RECORDED DATA section start

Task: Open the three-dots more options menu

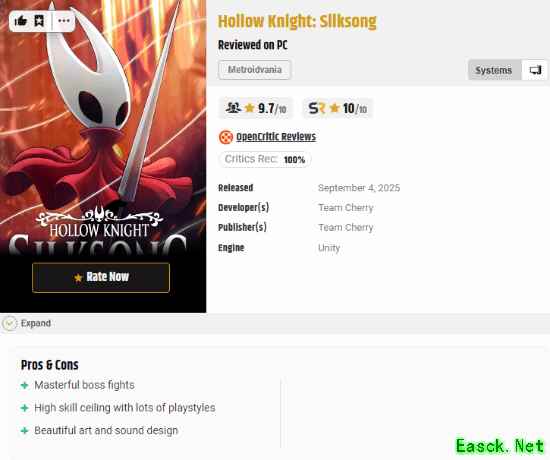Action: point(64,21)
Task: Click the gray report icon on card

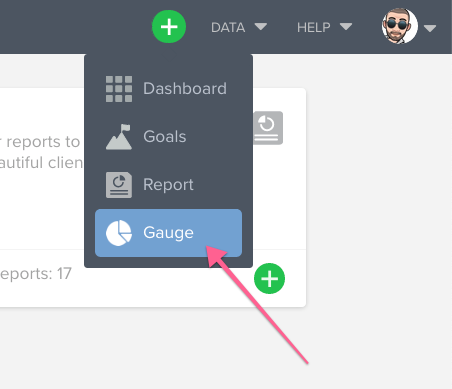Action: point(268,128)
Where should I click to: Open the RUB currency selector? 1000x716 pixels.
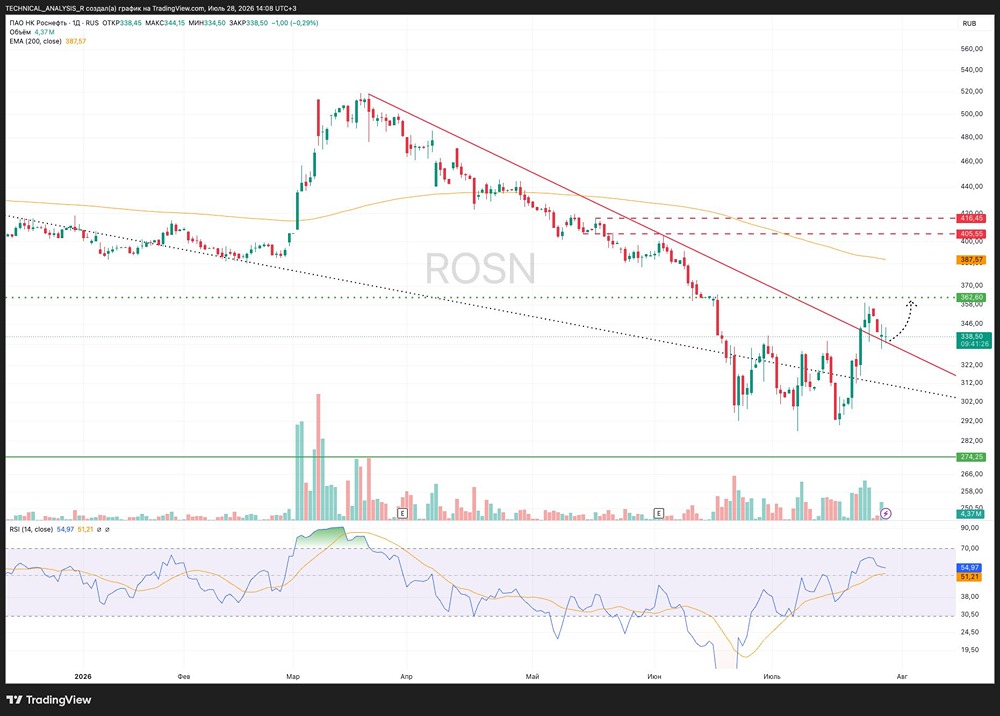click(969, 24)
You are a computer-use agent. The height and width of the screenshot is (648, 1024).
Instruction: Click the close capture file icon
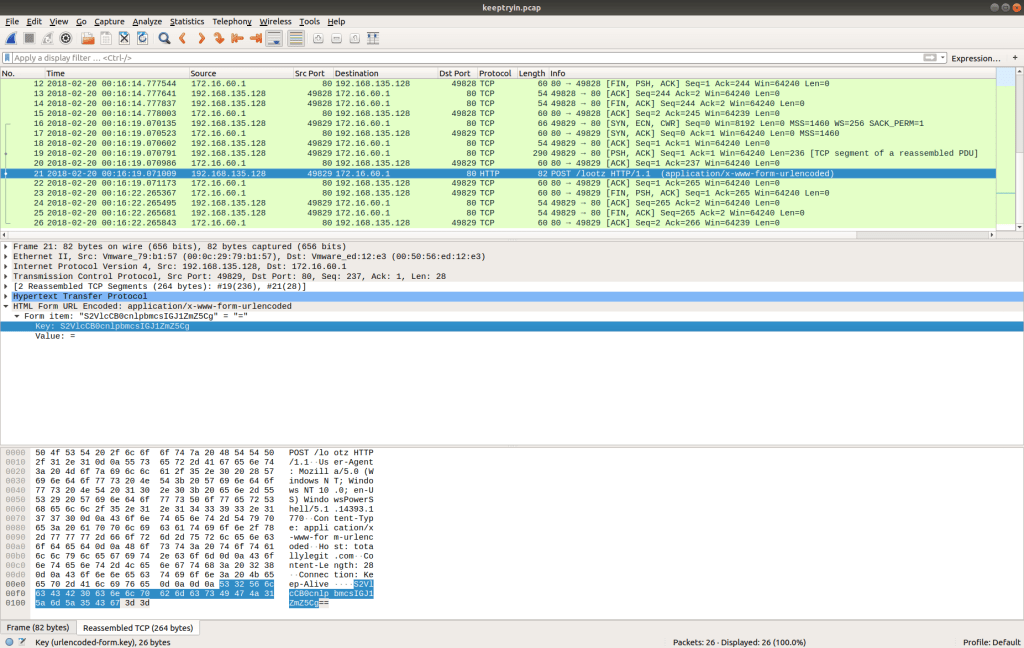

RECORDED DATA section end

● **TO DO**: Output the listing above exactly, but leave its pictures behind.

● **ANSWER FOR THIS EXERCISE**:
Task: Open the three-dots more options menu

Action: point(64,21)
Task: Click the gray report icon on card

Action: point(268,128)
Where should I click to: Open the RUB currency selector? 1000x716 pixels.
click(969, 24)
You are a computer-use agent. The height and width of the screenshot is (648, 1024).
Instruction: Click the close capture file icon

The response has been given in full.